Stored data
::::

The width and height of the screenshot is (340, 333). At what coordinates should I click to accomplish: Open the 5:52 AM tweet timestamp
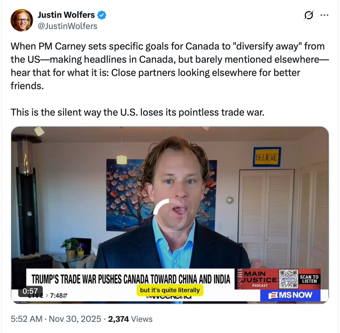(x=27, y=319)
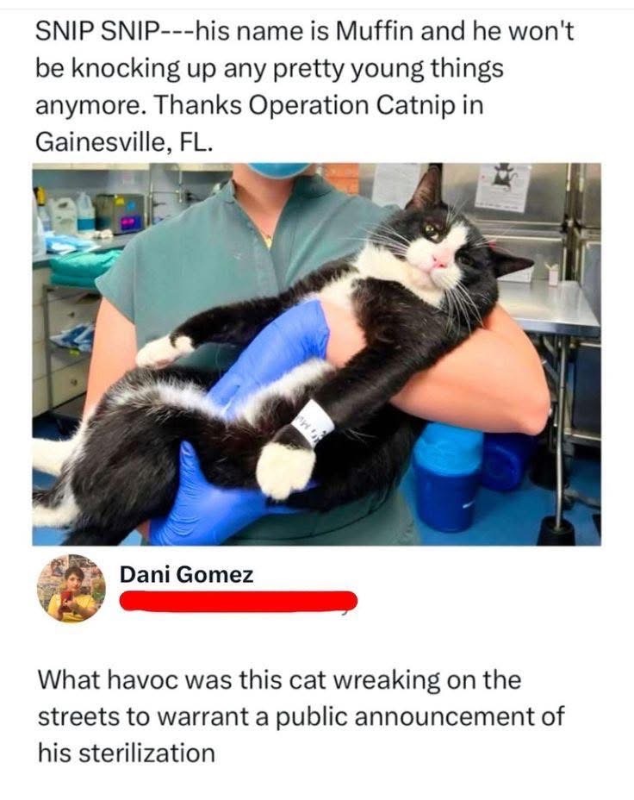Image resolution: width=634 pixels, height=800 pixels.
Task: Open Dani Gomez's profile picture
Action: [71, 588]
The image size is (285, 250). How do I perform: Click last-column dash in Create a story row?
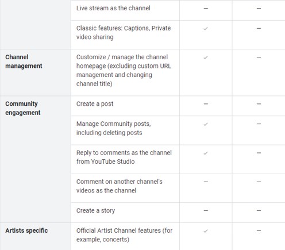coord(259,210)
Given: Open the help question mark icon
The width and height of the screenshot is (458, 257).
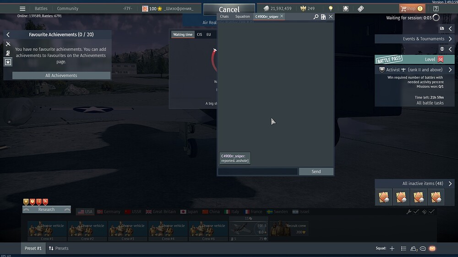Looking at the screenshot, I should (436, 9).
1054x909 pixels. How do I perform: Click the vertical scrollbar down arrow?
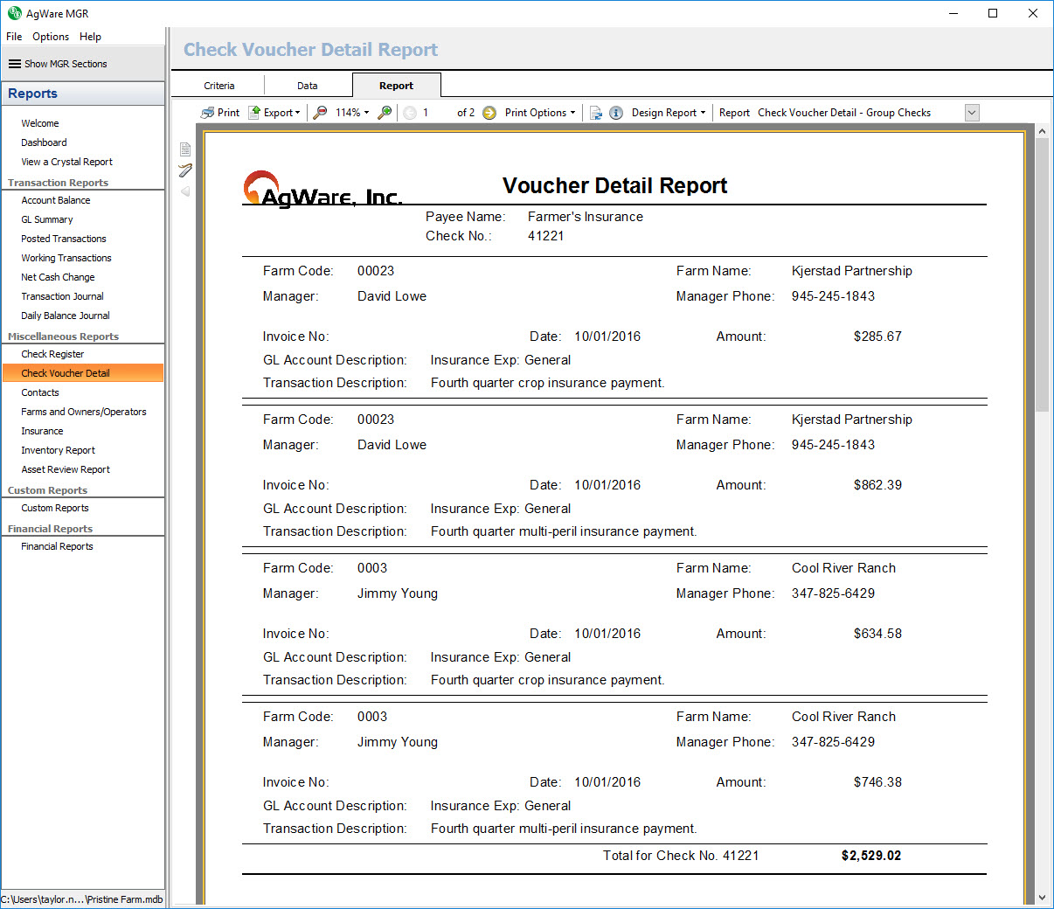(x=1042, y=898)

::::

* Written exercise
Lay out everything from the start of the records down through the line containing "Task: Open Dani Gomez's profile picture" as a Markdown table with columns named Row and Line, giving each non-blank line its own numbered row. Leave the pictures out of the table.

* Output below
| Row | Line |
|---|---|
| 1 | The width and height of the screenshot is (340, 333). At what coordinates should I click to accomplish: Open the 5:52 AM tweet timestamp |
| 2 | (x=27, y=319) |
| 3 | Image resolution: width=634 pixels, height=800 pixels. |
| 4 | Task: Open Dani Gomez's profile picture |